The rm will dispose of the land, only if the price is right, says MD
by MARK RAO / pic by ISMAIL CHE RUS
SEACERA Group Bhd might sell some of its 501 acres (202.7ha) of undeveloped landbank in Semenyih to strengthen its cash position after struggling with years of losses and weakened profitability.
Group MD Zulkarnin Ariffin (picture) said the company would, however, dispose of a portion of the undeveloped land, only if the price is right.
“I think cash is always the best asset to hold and, with cash in hand, you have more flexibility to do investments, expansion and business acquisitions,” he told The Malaysian Reserve in a recent interview.
The sizeable freehold and unencumbered land located in Lot 613 of Mukim Ulu Semenyih, Selangor, is Seacera’s largest property asset and carried a net book value of RM784.45 million as at March 15, 2017.
The land was supposed to be developed into a property project worth some RM10 billion in gross development value.
However, the project was deferred as the company could not secure the proper deal with a prominent property developer.
Seacera gained access to the 501-acre landbank when it completed the acquisition of a 250.24-acre portion of the land for RM165.1 million back in August 2017.
Six months after the acquisition, the company then planned to bring in a partner to jointly develop the land before announcing the development plan, but it did not materialise as the two parties failed to reach agreeable terms.
“There were some parties interested (previously), but of course, certain terms eventually were not agreeable. This is normal in negotiations,” Zulkarnin said.
While soft property market conditions also dissuaded developers from investing in the project, Zulkarnin said the timing is right to begin project planning.
“We think it is good timing for them to do the planning and, when the industry improves, we can start launching the products,” he said.
He said several parties are currently interested in developing the Semenyih land alongside Seacera, with some already putting forward their proposals. However, he said it is subject to further evaluation and negotiations.

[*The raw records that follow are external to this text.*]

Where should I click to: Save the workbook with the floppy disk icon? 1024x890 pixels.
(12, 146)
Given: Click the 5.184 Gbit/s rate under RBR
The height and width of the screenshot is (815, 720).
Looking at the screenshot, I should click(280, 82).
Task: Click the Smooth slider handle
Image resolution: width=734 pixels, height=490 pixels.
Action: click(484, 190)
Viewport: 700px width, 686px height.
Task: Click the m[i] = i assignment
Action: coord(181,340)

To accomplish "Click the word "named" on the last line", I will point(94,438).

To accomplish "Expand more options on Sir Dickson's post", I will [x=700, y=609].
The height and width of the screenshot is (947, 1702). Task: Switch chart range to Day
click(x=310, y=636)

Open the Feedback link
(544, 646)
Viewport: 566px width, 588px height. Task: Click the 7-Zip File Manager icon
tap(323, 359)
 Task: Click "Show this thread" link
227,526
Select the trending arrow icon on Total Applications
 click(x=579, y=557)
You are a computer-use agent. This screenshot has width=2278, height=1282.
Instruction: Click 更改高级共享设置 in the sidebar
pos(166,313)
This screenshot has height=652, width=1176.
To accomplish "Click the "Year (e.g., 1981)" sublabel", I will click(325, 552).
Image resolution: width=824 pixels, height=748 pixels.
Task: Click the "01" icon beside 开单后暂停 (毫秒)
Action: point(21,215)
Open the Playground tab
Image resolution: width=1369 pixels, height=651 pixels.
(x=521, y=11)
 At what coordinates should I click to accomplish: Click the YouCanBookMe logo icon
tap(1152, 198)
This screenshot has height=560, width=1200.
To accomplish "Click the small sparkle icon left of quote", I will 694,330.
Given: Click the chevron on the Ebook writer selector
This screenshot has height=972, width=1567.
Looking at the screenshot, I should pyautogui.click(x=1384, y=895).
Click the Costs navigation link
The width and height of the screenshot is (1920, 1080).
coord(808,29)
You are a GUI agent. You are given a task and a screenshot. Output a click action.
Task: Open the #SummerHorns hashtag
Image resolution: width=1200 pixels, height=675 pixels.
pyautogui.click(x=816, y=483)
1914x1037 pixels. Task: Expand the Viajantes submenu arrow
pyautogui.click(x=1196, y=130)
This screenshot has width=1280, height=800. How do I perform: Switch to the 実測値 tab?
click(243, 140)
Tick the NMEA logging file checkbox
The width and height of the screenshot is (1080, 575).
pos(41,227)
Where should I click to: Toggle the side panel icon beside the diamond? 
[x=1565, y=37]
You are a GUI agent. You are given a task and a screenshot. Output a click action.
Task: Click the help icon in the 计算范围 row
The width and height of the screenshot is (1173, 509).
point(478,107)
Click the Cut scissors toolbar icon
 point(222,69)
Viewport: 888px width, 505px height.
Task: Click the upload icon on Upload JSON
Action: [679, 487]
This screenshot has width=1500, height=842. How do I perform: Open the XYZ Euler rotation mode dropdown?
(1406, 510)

Disposing of some of its property assets is part of Seacera’s larger streamlining efforts which saw the company divesting a 60% stake in construction vehicle Spaz Sdn Bhd for RM12 million cash.
This leaves Seacera with a 20% interest in the loss-making company. Nevertheless, Zulkarnin said Seacera could re-enter the construction market once it recovers.
“I think if the market can recover, there is a possibility that we will re-enter the construction business, (but) maybe we can go on a smaller-scale basis to support our business,” Zulkarnin said.
He said Seacera initially ventured into construction to complement its existing tile manufacturing and distribution business, but challenging operating conditions had caused the company to rethink this strategy.
“We think for the time being, we should dispose of the company (Spaz) and then, we may be able to re-evaluate in the future,” he added.
Going into the current fiscal year, Seacera is now left with its maiden tiles business when it was first incorporated as Seacera Tiles Sdn Bhd back in August 1987 as its sole revenue contributor.
For the year ended Dec 31, 2018 (FY18), the company reported a RM41.13 million net loss due to cost overrun and revenue falling short of overhead costs for the construction business.
Impairments recognised for the tiles business also weighed on earnings that year.
This was against the RM8.92 million net profit registered the year before, while revenue in FY18 also declined 42.4% year-on-year to RM23.3 million. Turnover from the tiles business made up 82.4% of total group revenue that year.